U.S. Attorney for New Jersey Paul Fishman today acknowledged a need to finish his office's investigation into the George Washington Bridge lane closures as quickly as possible, though he wouldn't say how long that might take.
Asked by WNYC's Brian Lehrer whether, with Christie considering a run for president in 2016, he should "indict or clear before too long," Fishman said: "The answer to that question, of course, is yes."
"We try to move every investigation we have as fast as we possibly can, because if people know they're being investigated, that's always what we owe people," Fishman said. "In that respect, this investigation is no different.
"But certainly, we understand the need for us to finish this expeditiously as we can," he continued. "But I won't, and can't, let that goal get in the way of doing the kind of investigation that my office and the Department of Justice is known for. And that's what we owe the public."
The September 2013 lane closures at the bridge created massive traffic in Fort Lee, spurring investigation by news outlets and state lawmakers. In November 2013, Christie's now-resigned top appointee at the Port Authority of New York and New Jersey, which operates the bridge, testified before lawmakers that the closures were part of a traffic study.

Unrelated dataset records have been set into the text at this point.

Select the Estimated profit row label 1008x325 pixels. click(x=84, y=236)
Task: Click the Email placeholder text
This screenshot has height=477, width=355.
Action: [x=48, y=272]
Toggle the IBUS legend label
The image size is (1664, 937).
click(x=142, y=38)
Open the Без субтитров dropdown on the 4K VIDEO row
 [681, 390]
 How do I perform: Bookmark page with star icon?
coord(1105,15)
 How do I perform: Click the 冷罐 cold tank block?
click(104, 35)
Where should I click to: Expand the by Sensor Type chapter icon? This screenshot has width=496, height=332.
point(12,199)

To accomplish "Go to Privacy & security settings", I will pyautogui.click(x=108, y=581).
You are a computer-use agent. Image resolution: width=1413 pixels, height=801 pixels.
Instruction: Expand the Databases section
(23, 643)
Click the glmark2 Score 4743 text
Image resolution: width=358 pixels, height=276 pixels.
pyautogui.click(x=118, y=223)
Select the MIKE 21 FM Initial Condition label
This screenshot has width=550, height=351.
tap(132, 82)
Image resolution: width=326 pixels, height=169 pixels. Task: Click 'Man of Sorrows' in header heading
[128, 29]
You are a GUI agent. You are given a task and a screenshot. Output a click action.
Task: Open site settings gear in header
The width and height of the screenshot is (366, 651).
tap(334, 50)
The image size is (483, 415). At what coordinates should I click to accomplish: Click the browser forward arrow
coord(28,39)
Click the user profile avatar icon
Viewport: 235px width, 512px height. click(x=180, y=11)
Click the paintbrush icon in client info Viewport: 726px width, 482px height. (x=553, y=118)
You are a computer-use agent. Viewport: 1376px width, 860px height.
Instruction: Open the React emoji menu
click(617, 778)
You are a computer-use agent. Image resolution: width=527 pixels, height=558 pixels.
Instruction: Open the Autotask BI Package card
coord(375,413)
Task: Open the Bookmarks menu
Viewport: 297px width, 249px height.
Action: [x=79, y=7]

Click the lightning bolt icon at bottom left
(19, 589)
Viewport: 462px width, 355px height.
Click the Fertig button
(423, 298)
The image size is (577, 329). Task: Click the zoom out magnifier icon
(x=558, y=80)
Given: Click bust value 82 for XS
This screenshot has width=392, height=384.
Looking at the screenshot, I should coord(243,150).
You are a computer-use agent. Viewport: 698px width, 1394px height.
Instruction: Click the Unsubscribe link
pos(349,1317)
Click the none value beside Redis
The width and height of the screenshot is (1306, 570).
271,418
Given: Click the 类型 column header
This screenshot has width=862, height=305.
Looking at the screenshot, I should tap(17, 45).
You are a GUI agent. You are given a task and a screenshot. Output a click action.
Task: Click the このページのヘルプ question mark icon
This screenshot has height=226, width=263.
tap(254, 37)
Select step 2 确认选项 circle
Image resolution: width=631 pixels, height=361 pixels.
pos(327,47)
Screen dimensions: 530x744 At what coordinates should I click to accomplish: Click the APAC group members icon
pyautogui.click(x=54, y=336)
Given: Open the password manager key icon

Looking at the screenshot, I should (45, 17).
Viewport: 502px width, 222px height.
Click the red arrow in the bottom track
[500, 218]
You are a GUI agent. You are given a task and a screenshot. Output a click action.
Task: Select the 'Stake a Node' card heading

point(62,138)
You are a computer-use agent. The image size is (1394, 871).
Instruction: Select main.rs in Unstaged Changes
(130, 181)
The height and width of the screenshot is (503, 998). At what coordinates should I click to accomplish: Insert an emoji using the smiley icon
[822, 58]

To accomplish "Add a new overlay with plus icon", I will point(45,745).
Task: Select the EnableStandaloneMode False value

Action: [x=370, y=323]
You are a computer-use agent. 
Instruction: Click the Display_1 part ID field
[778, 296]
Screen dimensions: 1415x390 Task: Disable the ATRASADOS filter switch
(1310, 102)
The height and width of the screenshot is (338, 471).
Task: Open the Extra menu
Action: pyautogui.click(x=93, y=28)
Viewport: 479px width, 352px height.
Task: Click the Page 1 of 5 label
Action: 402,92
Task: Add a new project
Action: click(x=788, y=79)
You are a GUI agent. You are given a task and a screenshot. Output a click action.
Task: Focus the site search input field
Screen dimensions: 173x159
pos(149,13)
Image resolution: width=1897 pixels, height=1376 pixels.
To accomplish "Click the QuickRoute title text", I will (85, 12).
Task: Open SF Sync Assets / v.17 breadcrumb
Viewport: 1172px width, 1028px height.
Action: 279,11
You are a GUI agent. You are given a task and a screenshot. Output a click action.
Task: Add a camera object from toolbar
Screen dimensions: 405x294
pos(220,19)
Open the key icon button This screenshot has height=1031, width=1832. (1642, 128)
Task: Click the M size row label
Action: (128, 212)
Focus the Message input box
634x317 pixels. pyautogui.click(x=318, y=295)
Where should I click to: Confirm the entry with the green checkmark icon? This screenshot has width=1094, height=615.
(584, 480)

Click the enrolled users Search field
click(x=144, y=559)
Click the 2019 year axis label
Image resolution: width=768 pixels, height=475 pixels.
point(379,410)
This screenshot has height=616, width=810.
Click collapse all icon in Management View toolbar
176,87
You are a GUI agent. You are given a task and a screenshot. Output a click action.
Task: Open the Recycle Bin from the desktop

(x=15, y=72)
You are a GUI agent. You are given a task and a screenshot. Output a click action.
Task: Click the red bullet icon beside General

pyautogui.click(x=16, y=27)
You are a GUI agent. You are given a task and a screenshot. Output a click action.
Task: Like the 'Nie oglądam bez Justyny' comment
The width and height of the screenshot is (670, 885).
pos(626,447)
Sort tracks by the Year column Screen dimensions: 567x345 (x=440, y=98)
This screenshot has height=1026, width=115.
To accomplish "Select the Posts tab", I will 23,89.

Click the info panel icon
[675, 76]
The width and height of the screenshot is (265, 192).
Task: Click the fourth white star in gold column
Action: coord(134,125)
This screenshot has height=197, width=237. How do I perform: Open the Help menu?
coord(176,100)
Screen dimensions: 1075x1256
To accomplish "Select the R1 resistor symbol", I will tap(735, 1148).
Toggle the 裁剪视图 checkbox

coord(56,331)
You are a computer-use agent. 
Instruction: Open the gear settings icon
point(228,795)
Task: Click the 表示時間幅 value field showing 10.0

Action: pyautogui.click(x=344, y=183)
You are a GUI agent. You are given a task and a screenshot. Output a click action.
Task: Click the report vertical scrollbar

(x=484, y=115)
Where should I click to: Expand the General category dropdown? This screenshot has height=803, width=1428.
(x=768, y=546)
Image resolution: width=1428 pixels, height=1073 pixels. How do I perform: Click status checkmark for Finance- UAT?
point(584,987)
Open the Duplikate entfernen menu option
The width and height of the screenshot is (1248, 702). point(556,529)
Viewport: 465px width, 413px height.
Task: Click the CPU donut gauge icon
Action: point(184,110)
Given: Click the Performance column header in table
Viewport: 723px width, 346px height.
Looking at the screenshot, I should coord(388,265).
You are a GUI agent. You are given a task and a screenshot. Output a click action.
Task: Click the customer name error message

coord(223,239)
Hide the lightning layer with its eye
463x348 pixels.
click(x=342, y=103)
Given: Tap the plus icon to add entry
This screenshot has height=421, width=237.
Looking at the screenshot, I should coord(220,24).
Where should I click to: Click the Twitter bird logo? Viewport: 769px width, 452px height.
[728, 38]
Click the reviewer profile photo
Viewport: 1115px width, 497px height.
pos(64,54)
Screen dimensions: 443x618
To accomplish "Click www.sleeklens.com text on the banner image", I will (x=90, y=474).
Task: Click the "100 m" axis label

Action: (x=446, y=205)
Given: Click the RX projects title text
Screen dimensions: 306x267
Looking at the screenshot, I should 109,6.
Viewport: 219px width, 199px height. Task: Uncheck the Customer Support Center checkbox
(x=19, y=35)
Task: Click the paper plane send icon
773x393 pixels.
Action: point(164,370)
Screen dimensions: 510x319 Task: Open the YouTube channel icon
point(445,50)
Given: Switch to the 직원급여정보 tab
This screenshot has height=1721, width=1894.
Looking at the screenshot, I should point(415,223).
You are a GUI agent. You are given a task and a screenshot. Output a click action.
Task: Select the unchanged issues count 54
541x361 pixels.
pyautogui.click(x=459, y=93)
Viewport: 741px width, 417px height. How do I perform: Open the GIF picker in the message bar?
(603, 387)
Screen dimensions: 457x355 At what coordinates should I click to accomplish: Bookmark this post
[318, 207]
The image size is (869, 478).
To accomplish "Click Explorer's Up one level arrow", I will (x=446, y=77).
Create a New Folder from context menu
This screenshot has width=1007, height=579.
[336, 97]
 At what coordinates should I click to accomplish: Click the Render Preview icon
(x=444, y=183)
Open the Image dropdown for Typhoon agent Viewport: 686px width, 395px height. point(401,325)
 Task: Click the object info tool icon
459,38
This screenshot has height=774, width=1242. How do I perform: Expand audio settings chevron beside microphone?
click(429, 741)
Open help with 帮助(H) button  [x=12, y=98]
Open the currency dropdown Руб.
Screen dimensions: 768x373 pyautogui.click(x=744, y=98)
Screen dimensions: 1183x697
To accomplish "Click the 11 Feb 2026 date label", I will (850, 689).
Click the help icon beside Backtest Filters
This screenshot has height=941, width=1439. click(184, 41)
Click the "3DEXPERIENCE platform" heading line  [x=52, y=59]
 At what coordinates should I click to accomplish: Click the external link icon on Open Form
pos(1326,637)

In January, Christie fired a top aide and cut ties with a political adviser after the disclosure of emails suggesting a different motive for the closures – including an email from the now-fired aide to a Port Authority official that read, "Time for some traffic problems in Fort Lee."
The U.S. Attorney's Office said at the time that it was reviewing the matter to determine whether federal laws had been implicated.
Fishman refused to say whether his office was considering charges based on a particular clause of a fraud statute that would allow for people to be charged with using the bridge for other than its intended purpose – as the New York Times reported last week. He said the statute, which pertains to employees of a state government that receives a certain amount of federal money, was often used by his office in bribery cases.
He also would not disclose whether his office had interviewed Christie. "I never talk about ongoing investigations," he said.
"The most I will say is that we're doing the most thorough, complete, professional job that we know how," Fishman said. "And when we are done, people will know."